_Task instructions_:
One range is to be output from the listing below, exactly as written: the line with "Натяжные потолки (169, 247)" to the line with "Фотопечать (138, 391)", both kept.

_Source data_:
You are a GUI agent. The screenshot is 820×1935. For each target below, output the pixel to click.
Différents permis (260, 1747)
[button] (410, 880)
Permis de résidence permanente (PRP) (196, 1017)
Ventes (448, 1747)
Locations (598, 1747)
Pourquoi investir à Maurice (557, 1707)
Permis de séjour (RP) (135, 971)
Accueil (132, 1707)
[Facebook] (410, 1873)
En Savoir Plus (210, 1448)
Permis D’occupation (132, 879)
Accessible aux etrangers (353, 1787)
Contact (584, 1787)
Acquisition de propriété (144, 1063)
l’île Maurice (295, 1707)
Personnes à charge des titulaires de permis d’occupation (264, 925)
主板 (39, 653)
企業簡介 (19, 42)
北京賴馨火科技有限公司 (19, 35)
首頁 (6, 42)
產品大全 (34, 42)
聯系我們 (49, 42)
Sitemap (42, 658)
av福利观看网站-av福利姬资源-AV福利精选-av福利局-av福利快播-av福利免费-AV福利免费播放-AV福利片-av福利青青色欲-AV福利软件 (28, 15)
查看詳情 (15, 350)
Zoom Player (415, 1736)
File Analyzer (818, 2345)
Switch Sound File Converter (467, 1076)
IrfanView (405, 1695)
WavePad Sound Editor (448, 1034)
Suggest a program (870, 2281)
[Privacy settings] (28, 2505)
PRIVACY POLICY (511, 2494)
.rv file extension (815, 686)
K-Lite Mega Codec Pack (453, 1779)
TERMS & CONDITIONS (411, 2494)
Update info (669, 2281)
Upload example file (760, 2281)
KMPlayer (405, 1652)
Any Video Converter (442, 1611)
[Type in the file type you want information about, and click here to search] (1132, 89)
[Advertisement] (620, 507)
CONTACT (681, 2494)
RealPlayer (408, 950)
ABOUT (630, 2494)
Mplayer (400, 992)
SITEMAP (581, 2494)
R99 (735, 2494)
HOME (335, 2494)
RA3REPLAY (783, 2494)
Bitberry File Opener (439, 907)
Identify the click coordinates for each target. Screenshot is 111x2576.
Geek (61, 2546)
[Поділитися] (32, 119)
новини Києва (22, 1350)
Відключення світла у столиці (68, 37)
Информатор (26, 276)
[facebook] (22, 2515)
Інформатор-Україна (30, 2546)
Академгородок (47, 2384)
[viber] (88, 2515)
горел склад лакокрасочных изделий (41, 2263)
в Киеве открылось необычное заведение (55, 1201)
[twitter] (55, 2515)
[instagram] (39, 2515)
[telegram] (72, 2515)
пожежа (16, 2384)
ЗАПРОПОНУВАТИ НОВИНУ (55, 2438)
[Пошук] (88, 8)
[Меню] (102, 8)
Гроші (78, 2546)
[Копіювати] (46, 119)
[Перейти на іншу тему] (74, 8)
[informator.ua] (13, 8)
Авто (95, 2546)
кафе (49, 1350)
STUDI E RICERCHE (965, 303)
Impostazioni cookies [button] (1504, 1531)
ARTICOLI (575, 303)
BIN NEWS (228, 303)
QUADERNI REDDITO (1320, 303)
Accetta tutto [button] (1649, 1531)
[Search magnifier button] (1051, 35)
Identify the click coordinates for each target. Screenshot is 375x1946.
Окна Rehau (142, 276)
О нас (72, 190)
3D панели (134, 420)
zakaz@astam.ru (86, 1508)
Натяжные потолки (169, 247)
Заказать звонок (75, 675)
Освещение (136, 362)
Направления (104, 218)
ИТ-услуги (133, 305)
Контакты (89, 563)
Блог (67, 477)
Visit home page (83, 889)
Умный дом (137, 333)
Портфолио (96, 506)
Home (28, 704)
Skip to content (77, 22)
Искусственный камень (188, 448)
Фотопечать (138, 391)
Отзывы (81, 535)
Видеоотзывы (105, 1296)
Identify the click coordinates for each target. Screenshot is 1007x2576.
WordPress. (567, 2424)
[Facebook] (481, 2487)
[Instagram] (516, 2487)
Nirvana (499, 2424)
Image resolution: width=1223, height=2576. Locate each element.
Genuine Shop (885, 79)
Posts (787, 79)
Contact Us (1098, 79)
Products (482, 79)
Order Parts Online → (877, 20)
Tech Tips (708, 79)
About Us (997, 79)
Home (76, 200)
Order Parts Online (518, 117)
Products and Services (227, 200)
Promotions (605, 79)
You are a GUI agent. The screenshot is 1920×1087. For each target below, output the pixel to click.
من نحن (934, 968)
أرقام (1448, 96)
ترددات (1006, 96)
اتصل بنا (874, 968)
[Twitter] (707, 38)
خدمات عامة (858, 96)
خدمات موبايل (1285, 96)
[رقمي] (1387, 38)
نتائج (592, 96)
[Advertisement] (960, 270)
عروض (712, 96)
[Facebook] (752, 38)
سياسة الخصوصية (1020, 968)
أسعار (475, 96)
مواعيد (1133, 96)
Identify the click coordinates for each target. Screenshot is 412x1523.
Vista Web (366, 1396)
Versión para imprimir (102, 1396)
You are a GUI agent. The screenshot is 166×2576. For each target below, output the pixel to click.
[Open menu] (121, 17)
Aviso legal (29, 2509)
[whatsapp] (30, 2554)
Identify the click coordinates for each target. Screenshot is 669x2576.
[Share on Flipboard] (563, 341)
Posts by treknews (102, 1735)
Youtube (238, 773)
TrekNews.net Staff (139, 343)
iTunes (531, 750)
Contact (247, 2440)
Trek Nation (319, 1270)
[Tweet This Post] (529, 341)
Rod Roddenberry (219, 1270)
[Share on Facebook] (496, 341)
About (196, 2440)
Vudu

_Exercise response_:
Натяжные потолки (169, 247)
Заказать звонок (75, 675)
Освещение (136, 362)
Направления (104, 218)
ИТ-услуги (133, 305)
Контакты (89, 563)
Блог (67, 477)
Visit home page (83, 889)
Умный дом (137, 333)
Портфолио (96, 506)
Home (28, 704)
Skip to content (77, 22)
Искусственный камень (188, 448)
Фотопечать (138, 391)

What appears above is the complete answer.